| Exercise prompt |
Could you write out the stretch from the start of the records through the line containing "Looking at the screenshot, I should [986, 483]." again, swapping "red" for "blue" and leaving everything else unchanged?

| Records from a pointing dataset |
---
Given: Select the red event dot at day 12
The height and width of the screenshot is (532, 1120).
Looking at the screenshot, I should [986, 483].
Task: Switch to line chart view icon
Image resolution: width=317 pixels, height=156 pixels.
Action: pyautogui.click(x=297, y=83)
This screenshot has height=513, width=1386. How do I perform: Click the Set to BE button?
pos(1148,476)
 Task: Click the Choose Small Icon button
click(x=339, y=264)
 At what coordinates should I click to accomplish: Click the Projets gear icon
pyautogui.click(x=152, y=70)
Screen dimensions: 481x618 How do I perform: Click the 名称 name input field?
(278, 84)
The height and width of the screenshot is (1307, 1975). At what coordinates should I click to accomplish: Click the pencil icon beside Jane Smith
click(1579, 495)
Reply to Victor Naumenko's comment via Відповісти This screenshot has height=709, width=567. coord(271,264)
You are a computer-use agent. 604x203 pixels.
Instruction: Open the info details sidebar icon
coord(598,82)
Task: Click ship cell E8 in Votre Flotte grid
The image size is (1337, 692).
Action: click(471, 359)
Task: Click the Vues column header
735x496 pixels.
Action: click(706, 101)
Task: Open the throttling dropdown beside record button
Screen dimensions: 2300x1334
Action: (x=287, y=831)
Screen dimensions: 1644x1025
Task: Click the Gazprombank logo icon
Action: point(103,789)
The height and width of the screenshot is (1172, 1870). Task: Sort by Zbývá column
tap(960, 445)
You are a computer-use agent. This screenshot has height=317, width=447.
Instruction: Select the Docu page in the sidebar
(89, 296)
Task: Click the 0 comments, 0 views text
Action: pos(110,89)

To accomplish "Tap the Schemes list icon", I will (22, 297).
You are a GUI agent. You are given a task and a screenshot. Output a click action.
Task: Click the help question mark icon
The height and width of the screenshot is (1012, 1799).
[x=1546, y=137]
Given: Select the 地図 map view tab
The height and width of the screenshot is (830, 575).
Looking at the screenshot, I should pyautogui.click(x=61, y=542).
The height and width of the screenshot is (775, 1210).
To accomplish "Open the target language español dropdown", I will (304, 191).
---
| Expected output |
Given: Select the blue event dot at day 12
The height and width of the screenshot is (532, 1120).
Looking at the screenshot, I should [986, 483].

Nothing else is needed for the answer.